While there, Mitchell met Carey Raditz, an "unforgettable character" with flaming red hair who walked with a cane and often wore a turban. They met when Raditz was literally blown through a door following an explosion which came about when he lit a gas stove. According to Mitchell, everything about him was "flaming red," from his personality to his appetite for red wine. He proclaimed himself to be a gourmet cook - inasmuch as someone could be a gourmet cook in the caves of the island - and once loaned Mitchell a pair of boots and socks for a 10-mile walk to a market for fresh produce.
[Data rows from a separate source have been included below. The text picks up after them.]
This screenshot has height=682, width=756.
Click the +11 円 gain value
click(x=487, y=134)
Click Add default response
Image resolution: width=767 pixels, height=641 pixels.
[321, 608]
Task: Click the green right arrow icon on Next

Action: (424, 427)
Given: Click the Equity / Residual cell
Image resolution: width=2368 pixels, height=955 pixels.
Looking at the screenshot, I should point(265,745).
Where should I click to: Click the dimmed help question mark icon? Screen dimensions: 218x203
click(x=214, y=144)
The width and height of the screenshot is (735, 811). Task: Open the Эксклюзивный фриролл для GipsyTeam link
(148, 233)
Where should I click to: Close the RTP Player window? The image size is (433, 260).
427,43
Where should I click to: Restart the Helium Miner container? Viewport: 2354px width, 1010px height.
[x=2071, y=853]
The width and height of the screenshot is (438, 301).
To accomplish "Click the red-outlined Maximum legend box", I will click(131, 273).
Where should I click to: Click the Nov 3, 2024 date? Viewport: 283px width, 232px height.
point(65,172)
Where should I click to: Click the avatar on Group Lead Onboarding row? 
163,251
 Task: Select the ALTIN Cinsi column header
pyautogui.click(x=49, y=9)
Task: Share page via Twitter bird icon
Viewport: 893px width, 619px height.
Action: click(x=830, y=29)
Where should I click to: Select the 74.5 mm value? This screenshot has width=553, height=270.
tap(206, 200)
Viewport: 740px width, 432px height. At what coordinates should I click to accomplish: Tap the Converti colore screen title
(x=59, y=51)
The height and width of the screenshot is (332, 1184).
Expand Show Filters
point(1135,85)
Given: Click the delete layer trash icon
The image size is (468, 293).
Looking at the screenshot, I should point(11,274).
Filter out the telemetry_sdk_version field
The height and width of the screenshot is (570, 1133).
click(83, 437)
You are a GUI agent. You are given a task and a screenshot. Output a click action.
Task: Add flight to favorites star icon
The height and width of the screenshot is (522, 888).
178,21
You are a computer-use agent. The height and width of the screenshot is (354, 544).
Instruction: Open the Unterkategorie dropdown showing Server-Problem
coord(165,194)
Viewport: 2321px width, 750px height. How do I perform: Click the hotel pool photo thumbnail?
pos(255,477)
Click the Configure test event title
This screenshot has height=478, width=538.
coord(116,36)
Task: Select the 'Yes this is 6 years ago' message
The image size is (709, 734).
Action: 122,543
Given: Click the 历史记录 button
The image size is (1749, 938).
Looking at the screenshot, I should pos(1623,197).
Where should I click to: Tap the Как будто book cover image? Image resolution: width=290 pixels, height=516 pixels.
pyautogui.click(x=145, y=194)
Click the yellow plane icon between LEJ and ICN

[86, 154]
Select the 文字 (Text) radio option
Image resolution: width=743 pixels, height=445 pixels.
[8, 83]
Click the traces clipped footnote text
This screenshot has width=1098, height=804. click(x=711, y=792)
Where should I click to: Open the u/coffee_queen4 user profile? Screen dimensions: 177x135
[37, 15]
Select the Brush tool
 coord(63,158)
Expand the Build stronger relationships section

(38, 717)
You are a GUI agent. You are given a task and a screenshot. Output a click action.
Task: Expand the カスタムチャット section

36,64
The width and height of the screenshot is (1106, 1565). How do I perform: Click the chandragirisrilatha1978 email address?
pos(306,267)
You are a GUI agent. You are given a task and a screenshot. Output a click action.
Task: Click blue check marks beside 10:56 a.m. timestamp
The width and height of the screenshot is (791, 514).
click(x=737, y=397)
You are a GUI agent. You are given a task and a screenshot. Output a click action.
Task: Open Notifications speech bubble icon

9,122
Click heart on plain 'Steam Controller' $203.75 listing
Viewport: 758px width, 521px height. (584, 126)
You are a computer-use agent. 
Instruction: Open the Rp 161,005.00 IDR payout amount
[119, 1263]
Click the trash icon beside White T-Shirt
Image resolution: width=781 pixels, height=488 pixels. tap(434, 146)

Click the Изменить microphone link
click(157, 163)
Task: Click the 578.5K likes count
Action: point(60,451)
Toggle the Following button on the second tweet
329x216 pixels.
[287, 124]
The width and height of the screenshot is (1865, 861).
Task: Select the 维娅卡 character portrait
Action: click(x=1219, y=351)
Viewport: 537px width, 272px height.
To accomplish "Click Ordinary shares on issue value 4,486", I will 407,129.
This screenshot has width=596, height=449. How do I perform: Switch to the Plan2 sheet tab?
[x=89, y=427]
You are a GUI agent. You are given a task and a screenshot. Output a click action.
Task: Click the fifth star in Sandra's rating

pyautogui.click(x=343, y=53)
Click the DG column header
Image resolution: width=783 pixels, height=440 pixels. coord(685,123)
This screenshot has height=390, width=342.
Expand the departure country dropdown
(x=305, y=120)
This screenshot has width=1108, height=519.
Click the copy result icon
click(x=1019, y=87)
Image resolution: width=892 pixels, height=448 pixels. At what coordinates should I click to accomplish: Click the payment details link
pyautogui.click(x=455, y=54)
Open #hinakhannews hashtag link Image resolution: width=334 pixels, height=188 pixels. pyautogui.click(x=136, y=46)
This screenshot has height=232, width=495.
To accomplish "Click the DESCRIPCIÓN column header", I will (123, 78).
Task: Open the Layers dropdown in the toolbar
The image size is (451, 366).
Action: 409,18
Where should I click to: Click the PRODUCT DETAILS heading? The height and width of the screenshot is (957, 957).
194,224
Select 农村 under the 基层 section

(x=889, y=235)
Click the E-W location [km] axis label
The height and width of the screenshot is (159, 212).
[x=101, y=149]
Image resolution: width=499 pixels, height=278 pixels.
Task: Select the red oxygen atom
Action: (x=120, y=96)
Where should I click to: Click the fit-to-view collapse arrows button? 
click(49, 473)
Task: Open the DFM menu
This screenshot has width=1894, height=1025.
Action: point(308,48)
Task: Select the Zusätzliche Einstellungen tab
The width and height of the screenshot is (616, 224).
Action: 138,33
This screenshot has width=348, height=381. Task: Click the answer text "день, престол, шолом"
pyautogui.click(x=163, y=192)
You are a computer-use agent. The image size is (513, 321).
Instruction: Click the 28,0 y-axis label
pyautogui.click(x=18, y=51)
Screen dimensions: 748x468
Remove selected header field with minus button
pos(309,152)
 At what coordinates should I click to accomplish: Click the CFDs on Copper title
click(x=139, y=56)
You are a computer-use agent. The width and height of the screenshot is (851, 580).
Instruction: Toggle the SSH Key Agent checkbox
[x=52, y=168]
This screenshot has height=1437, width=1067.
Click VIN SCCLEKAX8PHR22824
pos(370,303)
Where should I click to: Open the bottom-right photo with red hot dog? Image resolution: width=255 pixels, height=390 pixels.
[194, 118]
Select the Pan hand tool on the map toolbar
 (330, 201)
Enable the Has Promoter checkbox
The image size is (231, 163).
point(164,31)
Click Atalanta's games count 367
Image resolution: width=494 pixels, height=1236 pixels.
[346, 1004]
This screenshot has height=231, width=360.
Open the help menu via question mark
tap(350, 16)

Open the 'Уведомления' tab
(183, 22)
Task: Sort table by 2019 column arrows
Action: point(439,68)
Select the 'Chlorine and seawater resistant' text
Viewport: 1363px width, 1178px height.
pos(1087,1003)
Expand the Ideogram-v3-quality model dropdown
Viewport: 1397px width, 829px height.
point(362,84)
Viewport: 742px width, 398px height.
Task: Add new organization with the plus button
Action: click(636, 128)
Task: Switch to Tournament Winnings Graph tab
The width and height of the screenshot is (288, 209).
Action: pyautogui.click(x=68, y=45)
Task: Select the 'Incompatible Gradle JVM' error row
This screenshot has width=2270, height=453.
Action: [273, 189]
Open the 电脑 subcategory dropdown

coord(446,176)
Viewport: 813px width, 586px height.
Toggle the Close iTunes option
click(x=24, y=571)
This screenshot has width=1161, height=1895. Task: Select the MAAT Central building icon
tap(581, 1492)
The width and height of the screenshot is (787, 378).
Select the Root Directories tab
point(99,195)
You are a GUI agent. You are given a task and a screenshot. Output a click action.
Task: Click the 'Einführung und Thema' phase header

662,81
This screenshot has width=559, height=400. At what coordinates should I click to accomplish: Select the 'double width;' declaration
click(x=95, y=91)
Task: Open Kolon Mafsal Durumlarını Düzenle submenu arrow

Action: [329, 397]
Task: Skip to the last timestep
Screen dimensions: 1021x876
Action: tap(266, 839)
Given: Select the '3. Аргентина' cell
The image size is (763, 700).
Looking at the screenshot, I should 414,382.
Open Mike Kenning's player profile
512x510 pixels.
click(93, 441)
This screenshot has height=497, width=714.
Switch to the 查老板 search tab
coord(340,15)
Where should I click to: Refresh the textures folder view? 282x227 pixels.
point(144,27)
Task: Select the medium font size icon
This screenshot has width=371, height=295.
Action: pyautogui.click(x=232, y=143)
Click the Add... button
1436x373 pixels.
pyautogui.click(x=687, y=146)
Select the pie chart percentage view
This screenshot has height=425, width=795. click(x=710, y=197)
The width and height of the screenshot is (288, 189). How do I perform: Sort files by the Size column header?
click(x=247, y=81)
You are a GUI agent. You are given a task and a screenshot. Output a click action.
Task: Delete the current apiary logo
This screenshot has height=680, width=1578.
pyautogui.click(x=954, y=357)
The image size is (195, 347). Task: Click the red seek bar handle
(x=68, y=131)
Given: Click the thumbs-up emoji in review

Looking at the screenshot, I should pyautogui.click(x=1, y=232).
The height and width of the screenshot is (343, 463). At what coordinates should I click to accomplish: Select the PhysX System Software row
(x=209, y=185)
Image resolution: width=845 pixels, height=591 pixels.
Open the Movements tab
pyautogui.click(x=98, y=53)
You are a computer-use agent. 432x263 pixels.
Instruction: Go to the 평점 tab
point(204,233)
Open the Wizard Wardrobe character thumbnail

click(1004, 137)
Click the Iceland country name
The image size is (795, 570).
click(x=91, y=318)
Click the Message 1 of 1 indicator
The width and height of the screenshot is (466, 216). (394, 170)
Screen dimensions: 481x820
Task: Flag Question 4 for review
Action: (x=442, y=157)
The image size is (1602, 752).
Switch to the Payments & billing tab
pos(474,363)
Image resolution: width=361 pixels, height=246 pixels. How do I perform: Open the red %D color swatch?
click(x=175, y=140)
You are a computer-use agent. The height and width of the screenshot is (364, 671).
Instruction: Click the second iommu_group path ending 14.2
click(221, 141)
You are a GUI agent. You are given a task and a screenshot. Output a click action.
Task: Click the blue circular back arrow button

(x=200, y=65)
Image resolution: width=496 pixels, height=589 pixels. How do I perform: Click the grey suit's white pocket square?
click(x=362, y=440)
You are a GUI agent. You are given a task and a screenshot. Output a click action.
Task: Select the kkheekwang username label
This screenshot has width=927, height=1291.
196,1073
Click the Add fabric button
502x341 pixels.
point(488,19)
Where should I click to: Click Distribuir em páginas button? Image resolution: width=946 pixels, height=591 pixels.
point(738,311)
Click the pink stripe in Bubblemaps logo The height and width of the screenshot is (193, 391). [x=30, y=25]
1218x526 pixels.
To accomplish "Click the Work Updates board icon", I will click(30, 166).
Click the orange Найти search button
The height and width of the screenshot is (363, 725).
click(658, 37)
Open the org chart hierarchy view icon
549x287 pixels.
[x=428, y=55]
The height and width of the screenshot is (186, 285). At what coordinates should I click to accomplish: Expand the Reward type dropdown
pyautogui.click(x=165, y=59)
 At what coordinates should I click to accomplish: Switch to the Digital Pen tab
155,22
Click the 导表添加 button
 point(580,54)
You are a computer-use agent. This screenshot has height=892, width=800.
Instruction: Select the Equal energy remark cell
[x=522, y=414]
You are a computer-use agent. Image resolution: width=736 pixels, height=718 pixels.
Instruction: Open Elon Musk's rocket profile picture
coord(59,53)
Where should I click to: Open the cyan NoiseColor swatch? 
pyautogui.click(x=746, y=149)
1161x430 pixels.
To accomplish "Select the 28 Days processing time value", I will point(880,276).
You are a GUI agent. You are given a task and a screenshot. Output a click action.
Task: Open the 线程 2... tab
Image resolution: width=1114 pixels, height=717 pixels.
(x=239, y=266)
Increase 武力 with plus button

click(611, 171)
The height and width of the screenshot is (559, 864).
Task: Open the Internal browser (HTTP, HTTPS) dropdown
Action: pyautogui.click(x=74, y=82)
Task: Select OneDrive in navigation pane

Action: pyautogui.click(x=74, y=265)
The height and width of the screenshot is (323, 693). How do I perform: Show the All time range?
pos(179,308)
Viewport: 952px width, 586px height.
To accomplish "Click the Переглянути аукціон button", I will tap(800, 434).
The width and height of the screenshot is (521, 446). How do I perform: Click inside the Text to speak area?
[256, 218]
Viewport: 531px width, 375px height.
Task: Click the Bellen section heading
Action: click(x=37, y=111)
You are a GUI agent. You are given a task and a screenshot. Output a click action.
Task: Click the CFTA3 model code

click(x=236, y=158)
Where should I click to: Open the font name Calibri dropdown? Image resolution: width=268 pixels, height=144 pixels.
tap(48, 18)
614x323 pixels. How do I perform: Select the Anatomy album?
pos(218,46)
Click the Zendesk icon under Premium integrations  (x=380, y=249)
The socks turned her feet purple, and, because they were so big, she says her feet swam inside the boots.
In a 1971 interview with
Rolling Stone, Mitchell described her stay on the island.
Matala was a very small bay with cliffs on two sides. And between the two cliffs, on the beach, there were about four or five small buildings. There were also a few fishermen huts.
The caves were on high sedimentary cliffs, sandstone, a lot of seashells in it. The caves were carved out by the Minoans hundreds of years ago. Then they were used later on for leper caves. Then after that the Romans came, and they used them for burial crypts. Then some of them were filled in and sealed up for a long time. People began living there, beatniks, in the fifties. Kids gradually dug out more rooms. There were some people there who were wearing human teeth necklaces around their necks.
We all put on a lot of weight. We were eating a lot of apple pies, good bacon. We were eating really well, good wholesome food.
The village pretty well survived from the tourist trade, which was the kids that lived in the caves. I don't know what their business was before people came. There were a couple of fishing boats that went out, that got enough fish to supply the two restaurants there.
The bakery lady who had the grocery store there had fresh bread, fresh rice pudding, made nice yogurt every day, did a thriving business; and ended up just before I left, she installed a refrigerator. She had the only cold drinks in town. It was all chrome and glass. It was a symbol of her success.
Then the cops came and kicked everyone out of the caves, but it was getting a little crazy there. Everybody was getting a little crazy there. Everybody was getting more and more into open nudity. They were really going back to the caveman. They were wearing little loincloths. The Greeks couldn't understand what was happening.The Mermaid Cafe mentioned in the song was also a real establishment, owned and operated by Stelios Xagorarakis, who is currently living in Southern California. While in Matala back in 1969, Xagorarakis was arrested for an "illegal addition on his kitchen," dragged off by the Junta, spent three days in jail, and was burned on his hands and feet with cigarette butts; torture was legal there at the time.
After four months on Matala, Mitchell found she was homesick, but the time spent living in the caves obviously made its mark on her memory, with many of her experiences tumbling out in her album
Blue.
Today, Matala on Crete is a small, sleepy village, which survives pretty much on tourism. And if you were a hippie on Crete in the 1960s, we're hoping you were able to make the June 12, 2011 reunion there. Rumour has it there was a crowd of 10,000 or more jamming the streets for the 3-day festival of former cave dwellers. If you were there, we have to ask: Did you wear your genuine human tooth necklace?